● **Instructions for the task**:
Go to the line holding "Grorud (23, 1827)" in the entries below and write out exactly every line down to and including the line holding "Ansvarligt spil (19, 2507)".

● **Input records**:
== == ==

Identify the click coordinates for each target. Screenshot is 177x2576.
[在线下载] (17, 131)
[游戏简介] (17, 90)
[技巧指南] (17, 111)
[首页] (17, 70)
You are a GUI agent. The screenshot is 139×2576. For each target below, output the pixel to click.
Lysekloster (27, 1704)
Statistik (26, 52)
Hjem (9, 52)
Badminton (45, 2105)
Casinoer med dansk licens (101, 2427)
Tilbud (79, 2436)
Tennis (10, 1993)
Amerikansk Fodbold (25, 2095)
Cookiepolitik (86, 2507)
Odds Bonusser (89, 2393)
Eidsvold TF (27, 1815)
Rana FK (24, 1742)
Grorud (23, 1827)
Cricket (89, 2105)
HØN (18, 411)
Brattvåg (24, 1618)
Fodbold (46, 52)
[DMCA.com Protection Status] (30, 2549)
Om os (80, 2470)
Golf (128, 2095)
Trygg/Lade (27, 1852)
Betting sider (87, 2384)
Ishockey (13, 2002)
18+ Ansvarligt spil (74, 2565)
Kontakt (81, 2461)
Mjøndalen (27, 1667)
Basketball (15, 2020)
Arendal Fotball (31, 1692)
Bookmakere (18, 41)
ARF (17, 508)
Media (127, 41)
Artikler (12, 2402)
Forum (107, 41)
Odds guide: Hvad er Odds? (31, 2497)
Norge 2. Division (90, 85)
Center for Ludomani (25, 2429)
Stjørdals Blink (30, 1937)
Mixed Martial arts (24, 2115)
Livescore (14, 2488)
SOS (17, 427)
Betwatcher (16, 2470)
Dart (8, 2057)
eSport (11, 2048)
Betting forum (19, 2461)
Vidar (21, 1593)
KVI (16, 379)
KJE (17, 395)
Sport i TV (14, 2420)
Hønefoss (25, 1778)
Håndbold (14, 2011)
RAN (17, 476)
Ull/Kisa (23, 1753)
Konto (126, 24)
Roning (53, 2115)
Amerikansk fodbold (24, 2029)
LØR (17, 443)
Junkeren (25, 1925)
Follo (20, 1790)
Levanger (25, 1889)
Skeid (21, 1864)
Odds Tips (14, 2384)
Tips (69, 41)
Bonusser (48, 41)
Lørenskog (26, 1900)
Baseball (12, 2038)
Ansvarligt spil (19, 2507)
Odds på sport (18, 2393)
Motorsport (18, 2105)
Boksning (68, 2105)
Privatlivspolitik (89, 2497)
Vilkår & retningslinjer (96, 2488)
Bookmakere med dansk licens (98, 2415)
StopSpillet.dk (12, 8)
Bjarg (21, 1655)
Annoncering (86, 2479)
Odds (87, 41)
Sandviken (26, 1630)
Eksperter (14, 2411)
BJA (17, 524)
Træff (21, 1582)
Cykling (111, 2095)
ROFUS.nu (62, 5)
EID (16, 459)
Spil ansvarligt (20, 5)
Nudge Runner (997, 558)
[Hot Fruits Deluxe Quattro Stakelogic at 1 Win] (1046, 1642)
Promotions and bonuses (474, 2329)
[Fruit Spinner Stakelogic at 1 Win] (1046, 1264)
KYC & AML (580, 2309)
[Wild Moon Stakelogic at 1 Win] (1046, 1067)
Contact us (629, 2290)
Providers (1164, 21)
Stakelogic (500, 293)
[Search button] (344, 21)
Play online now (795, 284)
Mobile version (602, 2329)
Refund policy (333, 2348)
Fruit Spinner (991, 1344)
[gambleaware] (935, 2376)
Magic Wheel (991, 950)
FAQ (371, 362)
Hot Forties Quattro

== == ==

● **Solution for this task**:
Grorud (23, 1827)
Cricket (89, 2105)
HØN (18, 411)
Brattvåg (24, 1618)
Fodbold (46, 52)
[DMCA.com Protection Status] (30, 2549)
Om os (80, 2470)
Golf (128, 2095)
Trygg/Lade (27, 1852)
Betting sider (87, 2384)
Ishockey (13, 2002)
18+ Ansvarligt spil (74, 2565)
Kontakt (81, 2461)
Mjøndalen (27, 1667)
Basketball (15, 2020)
Arendal Fotball (31, 1692)
Bookmakere (18, 41)
ARF (17, 508)
Media (127, 41)
Artikler (12, 2402)
Forum (107, 41)
Odds guide: Hvad er Odds? (31, 2497)
Norge 2. Division (90, 85)
Center for Ludomani (25, 2429)
Stjørdals Blink (30, 1937)
Mixed Martial arts (24, 2115)
Livescore (14, 2488)
SOS (17, 427)
Betwatcher (16, 2470)
Dart (8, 2057)
eSport (11, 2048)
Betting forum (19, 2461)
Vidar (21, 1593)
KVI (16, 379)
KJE (17, 395)
Sport i TV (14, 2420)
Hønefoss (25, 1778)
Håndbold (14, 2011)
RAN (17, 476)
Ull/Kisa (23, 1753)
Konto (126, 24)
Roning (53, 2115)
Amerikansk fodbold (24, 2029)
LØR (17, 443)
Junkeren (25, 1925)
Follo (20, 1790)
Levanger (25, 1889)
Skeid (21, 1864)
Odds Tips (14, 2384)
Tips (69, 41)
Bonusser (48, 41)
Lørenskog (26, 1900)
Baseball (12, 2038)
Ansvarligt spil (19, 2507)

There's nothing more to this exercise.